When they reached it, Mrs Scott gave a gasp.
Meredith glanced at her. The woman’s florid complexion had paled to a grey hue. Meredith felt an unworthy desire to say, ‘I told you so’. She said instead, though it amounted to the same thing, ‘I warned you it would be nasty.’
The other made an impatient gesture. ‘I’ve seen nasty sights before. It’s just, it isn’t anyone I’d have expected it to be.’
‘You don’t know her, then?’
‘Of course I know her!’ Mrs Scott snapped, rallying. ‘It’s Hester Millar who shares a house with Ruth Aston. What a bloody awful mess. Who’d want to kill Hester? What on earth for? A thoroughly harmless woman. Where’s her bag?’

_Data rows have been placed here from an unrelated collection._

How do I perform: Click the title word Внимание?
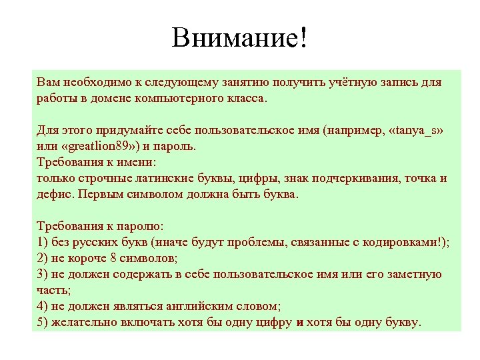click(x=240, y=37)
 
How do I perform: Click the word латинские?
click(x=157, y=179)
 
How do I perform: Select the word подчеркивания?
click(x=346, y=179)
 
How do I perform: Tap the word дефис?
click(x=55, y=195)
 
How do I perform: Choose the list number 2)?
click(x=43, y=259)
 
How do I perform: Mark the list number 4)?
click(x=43, y=307)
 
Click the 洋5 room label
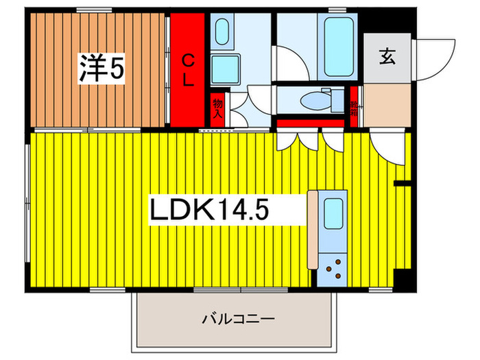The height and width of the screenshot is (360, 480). click(x=100, y=68)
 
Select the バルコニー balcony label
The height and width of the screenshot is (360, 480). click(x=238, y=319)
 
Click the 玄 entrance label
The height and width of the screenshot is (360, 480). click(x=388, y=57)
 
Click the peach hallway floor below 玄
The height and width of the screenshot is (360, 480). click(x=387, y=104)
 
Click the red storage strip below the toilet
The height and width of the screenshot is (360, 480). click(x=310, y=124)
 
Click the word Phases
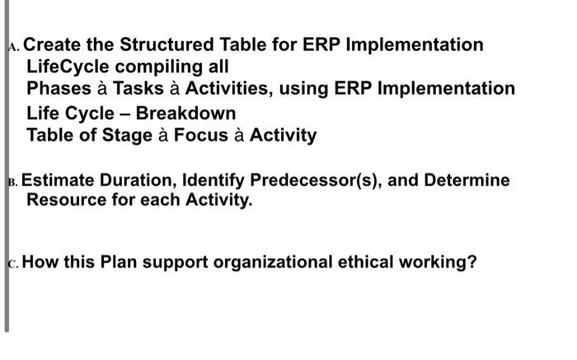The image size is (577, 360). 57,88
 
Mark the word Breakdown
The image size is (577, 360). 185,113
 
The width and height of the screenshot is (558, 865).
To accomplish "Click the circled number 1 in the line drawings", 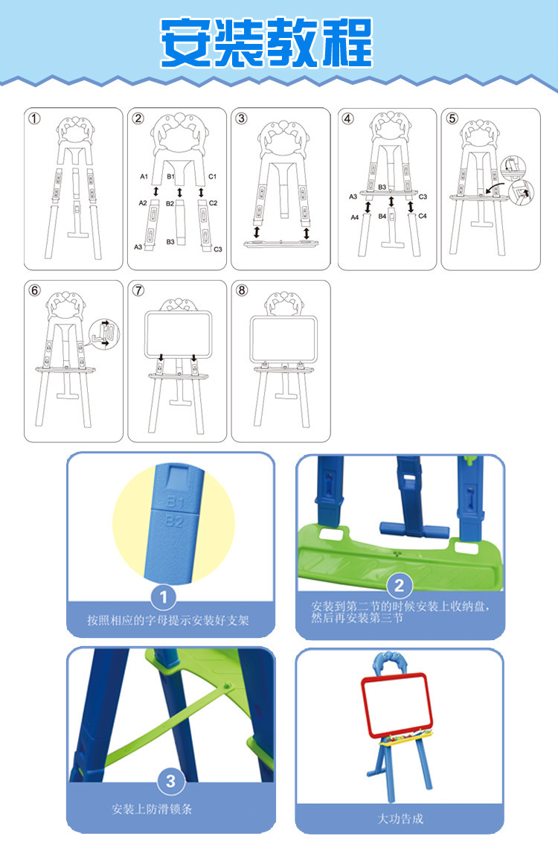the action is (34, 118).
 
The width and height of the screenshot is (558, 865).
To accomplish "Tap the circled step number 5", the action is (452, 118).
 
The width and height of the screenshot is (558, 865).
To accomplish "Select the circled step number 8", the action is (242, 290).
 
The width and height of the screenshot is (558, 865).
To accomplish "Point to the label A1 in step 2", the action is (144, 176).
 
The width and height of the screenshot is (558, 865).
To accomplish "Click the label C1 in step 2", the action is (212, 176).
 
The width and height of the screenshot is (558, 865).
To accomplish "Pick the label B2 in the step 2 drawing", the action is (170, 203).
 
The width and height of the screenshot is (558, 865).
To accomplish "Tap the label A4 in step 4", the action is (355, 217).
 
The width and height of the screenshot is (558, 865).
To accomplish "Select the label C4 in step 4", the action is (423, 216).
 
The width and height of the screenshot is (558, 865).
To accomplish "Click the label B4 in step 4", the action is (382, 216).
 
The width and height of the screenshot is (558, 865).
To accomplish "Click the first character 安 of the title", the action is (186, 42).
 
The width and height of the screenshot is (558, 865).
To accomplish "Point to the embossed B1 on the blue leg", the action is (176, 502).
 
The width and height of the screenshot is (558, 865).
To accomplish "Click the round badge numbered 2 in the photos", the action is (400, 585).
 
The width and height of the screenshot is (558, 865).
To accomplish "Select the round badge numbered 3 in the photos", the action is (171, 781).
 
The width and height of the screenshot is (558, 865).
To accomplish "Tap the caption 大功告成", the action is (400, 819).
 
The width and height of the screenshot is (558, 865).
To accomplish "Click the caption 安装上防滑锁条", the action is (153, 809).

‘Her bag?’ For a second Meredith didn’t catch on.
Mrs Scott pointed at a scuffed brown leather bag lying on the floor by the dead woman’s feet. ‘There it is. It doesn’t look as if it’s been opened. She wouldn’t have had any money on her, anyway. The whole thing’s a nonsense. He must be a madman, whoever he is.’ She squinted at Meredith. ‘You didn’t see anyone about, I suppose?’
‘I – no, not in the church.’
‘He might still be here, hiding. Did you try the tower door to see if it’s locked?’
To Meredith’s dismay, she started towards a narrow door behind them.
Meredith grabbed her arm. ‘We don’t touch a thing! It’d be plain stupid to go up there, anyway. If whoever did this dreadful thing is hiding anywhere around here, he’s not going to let either of us get in his way. You said before you came in you understood about fingerprints. If we stay here, we’ll mess up the scene of the crime. We should go back outside right now. The police will be here in a minute and they won’t be happy to find us in here.’
Mrs Scott allowed herself to be led back to the porch. There she turned on Meredith with much of her former hectoring manner. ‘Someone’s got to go and tell Ruth the news. She’ll take it badly. They’d been friends all their lives, since young women.’
‘Let the police do that.’
‘Nonsense! Let a flatfoot barge into Ruth’s home and tell her poor Hester has been stuck in the neck with a knife?’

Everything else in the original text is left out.